Two years later, when Jeff leaves their village, Nazira knows she must presume nothing about his devotion to her, but his genuine goodness is so beguiling that she can't resist fanning a little flame of hope in her otherwise realistic heart.
In the novel's final section, Rosenberg draws these characters to Turkey with a clever, almost comical, move that levels the playing field, forcing each of them to be the visiting foreigner. The ancient streets of Istanbul, studded with marks of modernity, provide a perfect setting for Anarbek, Jeff, and one of his Apache students from Arizona to consider the responsibilities that root them to the past.

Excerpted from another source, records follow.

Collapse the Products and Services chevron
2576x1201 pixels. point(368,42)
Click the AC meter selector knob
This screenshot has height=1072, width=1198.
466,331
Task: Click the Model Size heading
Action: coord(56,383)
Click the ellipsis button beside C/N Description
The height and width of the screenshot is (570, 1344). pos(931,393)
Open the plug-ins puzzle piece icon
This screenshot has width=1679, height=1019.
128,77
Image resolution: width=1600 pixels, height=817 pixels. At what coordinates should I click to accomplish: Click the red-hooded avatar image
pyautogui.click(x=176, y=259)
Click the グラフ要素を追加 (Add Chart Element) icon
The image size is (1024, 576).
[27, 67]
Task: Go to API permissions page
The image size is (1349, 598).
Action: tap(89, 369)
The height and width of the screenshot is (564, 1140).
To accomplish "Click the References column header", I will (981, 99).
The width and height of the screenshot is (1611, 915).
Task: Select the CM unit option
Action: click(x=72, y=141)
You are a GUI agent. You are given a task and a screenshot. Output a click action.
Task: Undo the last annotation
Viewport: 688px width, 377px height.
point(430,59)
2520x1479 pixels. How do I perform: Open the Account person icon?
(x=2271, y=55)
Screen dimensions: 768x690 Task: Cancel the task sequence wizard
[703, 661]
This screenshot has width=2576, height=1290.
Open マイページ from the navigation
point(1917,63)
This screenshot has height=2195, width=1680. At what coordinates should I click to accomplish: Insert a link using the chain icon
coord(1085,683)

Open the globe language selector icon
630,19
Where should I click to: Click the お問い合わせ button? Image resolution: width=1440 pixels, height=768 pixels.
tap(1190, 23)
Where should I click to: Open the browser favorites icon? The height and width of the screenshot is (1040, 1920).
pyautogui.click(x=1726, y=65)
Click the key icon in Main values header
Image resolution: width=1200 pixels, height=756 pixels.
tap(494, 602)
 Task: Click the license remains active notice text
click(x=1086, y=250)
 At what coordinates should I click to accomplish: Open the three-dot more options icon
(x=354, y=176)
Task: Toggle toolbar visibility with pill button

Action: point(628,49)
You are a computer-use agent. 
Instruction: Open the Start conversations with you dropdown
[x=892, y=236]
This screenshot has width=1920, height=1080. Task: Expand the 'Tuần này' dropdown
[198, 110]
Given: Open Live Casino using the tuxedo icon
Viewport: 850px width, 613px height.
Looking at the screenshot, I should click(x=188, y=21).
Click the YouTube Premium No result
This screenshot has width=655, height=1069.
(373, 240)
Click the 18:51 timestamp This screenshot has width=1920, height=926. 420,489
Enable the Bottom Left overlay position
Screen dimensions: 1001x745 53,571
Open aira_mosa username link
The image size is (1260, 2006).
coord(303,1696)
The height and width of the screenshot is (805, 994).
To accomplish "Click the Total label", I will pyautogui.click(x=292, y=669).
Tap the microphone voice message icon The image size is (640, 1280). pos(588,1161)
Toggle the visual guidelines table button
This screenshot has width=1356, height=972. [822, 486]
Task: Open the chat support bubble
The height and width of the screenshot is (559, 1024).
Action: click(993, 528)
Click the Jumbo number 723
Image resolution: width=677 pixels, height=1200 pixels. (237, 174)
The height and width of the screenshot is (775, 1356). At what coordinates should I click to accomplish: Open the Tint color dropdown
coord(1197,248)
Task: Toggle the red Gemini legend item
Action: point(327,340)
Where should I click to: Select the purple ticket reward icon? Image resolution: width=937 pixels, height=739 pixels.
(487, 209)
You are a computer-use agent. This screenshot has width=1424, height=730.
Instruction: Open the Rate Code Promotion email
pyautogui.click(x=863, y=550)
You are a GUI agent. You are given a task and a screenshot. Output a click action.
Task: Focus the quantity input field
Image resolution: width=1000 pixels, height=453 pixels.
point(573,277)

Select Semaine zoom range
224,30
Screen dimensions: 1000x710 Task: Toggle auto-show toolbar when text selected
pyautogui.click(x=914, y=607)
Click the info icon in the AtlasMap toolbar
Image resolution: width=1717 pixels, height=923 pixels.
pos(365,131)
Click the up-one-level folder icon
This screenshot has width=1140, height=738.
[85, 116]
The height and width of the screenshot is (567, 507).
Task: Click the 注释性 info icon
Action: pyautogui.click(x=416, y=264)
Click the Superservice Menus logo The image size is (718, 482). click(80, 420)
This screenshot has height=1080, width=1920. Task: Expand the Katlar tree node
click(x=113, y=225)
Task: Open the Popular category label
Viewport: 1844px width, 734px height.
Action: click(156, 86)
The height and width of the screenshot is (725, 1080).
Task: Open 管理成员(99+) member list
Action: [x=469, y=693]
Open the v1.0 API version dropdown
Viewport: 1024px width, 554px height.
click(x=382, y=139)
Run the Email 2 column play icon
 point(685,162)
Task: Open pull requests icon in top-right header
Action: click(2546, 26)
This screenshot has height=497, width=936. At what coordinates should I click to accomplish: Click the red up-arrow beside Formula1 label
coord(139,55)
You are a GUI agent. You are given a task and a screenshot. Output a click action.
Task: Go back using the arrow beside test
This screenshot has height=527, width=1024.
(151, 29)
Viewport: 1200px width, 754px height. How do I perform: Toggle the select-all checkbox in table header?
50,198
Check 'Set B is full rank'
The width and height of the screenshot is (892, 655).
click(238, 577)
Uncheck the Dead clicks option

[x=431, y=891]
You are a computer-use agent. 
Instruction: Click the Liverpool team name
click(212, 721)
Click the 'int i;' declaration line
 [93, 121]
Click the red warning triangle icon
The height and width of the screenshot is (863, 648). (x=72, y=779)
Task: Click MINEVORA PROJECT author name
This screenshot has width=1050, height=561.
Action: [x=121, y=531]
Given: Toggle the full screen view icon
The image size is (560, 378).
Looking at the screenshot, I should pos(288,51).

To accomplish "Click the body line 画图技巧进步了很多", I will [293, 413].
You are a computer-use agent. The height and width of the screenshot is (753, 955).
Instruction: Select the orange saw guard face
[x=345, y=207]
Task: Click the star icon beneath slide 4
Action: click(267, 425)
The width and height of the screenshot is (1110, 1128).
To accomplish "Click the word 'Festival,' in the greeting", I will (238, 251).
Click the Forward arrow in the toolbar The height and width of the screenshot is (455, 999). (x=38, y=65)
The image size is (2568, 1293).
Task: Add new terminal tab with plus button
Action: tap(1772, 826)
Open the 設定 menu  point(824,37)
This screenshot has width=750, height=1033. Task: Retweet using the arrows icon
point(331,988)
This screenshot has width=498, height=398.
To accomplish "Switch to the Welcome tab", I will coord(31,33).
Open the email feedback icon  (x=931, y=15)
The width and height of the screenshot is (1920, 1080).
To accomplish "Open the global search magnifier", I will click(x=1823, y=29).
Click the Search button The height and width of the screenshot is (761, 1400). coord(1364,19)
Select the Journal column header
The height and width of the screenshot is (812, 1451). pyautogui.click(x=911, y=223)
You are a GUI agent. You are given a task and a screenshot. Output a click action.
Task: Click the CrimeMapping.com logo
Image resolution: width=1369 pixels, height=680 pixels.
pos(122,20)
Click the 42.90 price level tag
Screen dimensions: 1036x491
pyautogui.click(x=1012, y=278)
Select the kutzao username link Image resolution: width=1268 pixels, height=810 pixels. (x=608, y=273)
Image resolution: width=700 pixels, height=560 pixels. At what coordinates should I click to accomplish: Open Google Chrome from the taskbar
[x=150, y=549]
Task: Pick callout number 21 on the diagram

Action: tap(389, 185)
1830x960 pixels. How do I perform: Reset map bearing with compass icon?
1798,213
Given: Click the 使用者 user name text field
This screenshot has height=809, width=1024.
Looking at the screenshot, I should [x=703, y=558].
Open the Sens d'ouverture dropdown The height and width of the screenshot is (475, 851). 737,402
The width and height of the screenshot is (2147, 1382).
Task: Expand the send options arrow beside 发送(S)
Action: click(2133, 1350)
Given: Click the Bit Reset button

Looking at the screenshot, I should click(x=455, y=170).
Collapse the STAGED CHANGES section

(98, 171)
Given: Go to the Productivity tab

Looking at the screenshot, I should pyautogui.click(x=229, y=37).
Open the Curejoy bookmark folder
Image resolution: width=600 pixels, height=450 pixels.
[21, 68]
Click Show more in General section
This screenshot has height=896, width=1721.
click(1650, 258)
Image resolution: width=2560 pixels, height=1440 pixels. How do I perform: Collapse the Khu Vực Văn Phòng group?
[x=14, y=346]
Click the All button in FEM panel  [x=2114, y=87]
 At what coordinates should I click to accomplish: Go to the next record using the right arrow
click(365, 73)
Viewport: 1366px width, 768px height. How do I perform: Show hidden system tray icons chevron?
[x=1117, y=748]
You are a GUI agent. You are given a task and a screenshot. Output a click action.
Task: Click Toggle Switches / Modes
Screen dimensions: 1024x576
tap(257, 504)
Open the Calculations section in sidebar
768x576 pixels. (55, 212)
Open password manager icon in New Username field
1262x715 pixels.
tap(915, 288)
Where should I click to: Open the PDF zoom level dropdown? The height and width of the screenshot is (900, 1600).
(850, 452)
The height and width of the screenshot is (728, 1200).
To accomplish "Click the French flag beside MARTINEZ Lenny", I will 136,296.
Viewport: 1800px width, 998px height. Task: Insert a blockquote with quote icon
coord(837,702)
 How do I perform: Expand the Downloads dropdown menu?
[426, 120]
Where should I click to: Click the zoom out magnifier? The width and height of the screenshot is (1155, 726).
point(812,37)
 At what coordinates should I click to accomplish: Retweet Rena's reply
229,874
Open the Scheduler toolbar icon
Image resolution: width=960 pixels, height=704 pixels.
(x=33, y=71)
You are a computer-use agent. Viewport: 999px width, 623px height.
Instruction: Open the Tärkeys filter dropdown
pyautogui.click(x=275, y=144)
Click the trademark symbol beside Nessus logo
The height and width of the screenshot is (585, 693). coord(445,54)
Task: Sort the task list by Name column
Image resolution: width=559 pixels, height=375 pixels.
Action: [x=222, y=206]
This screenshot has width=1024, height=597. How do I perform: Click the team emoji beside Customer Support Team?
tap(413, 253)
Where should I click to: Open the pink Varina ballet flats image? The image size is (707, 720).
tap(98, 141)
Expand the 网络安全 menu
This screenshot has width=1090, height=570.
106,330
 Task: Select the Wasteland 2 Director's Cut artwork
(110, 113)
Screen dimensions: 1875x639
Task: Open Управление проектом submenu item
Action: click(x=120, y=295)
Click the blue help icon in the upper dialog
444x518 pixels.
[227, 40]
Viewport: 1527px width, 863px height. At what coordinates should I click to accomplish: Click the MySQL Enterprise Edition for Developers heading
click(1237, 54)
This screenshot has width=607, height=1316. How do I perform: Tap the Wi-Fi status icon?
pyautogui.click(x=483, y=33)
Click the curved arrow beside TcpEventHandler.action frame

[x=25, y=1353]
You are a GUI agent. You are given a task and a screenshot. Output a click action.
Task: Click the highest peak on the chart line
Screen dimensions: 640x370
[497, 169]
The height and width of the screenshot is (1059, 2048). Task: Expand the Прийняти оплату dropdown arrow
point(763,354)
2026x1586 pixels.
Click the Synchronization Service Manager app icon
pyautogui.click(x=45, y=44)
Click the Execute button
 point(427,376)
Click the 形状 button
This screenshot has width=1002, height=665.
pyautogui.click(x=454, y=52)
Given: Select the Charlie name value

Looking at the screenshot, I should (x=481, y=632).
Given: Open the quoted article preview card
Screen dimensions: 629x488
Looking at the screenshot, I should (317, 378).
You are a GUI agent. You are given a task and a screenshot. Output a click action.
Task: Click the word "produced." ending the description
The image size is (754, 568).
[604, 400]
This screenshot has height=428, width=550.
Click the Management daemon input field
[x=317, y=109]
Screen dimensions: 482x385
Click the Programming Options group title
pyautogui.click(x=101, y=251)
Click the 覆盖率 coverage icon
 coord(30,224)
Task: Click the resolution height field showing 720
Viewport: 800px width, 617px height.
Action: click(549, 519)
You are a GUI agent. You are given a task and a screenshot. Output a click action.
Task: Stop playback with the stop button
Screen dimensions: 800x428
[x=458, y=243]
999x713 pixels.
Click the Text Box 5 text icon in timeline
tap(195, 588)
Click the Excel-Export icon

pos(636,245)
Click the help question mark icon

Rosenberg's greatest challenge is moving between the large and small scales that his story demands. He has trouble conveying the passage of time, creating that accumulation of physical and mental detail that makes us believe characters have experienced more than we've been shown. And he's far better at capturing intimate gatherings like the Kyrgyz birthday party high in the mountains than panoramic scenes like the national celebration that draws 50,000 people.
But what a generous, big-hearted book this is, perceptive enough to catch the goodness in all these well- intentioned people. Each of them endures the sting of inadequacy, but they're all tethered to a sense of compassion that snaps them back from despair. Yes, the incurably charitable are hungering for their own salvation in the act of feeding others, but that cynical insight, Rosenberg argues, mustn't lead us to scorn the whole enterprise. In an era that gave us the term "compassion fatigue," his novel is a gentle rousing by someone who understands the complicated rewards of caring.